> **Try it**: Go through the listing below and work out how many lines hold "agent"; reply with the figure alone.

# # #

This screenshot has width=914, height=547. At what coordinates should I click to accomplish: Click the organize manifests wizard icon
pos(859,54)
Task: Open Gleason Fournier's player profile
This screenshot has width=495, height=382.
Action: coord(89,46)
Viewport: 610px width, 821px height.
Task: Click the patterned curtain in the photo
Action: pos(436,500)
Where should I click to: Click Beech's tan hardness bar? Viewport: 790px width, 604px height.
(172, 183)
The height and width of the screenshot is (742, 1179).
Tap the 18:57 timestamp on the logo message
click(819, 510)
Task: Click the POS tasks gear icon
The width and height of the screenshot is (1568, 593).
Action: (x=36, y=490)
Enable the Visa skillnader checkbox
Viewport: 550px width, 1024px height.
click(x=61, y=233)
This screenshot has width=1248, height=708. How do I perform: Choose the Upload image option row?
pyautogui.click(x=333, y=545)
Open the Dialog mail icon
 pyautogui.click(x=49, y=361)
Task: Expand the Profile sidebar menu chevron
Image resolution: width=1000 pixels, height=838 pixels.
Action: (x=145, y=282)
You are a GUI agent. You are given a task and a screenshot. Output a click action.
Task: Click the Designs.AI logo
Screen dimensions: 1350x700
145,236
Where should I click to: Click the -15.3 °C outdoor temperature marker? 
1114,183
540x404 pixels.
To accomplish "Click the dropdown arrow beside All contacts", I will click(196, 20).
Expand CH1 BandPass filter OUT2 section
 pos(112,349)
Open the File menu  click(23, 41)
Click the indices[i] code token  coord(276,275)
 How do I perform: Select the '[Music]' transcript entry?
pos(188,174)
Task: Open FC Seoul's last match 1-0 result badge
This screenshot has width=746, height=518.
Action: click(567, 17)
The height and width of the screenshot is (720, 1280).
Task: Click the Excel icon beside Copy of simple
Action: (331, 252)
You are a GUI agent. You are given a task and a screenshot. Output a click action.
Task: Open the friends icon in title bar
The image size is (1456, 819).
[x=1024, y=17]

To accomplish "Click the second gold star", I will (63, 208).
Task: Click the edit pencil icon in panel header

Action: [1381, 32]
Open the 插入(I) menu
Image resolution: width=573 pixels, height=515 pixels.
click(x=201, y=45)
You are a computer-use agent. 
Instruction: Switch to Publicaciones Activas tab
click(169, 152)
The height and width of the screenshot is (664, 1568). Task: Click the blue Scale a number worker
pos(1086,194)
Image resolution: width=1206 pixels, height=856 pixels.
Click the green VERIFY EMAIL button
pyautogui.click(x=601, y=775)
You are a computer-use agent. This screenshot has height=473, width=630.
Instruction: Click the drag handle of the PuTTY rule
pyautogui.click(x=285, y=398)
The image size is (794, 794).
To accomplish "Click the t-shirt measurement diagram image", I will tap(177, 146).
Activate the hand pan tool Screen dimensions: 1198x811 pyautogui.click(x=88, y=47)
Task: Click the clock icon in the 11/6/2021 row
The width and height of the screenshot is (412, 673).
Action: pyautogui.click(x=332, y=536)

# # #

> **Reply**: 4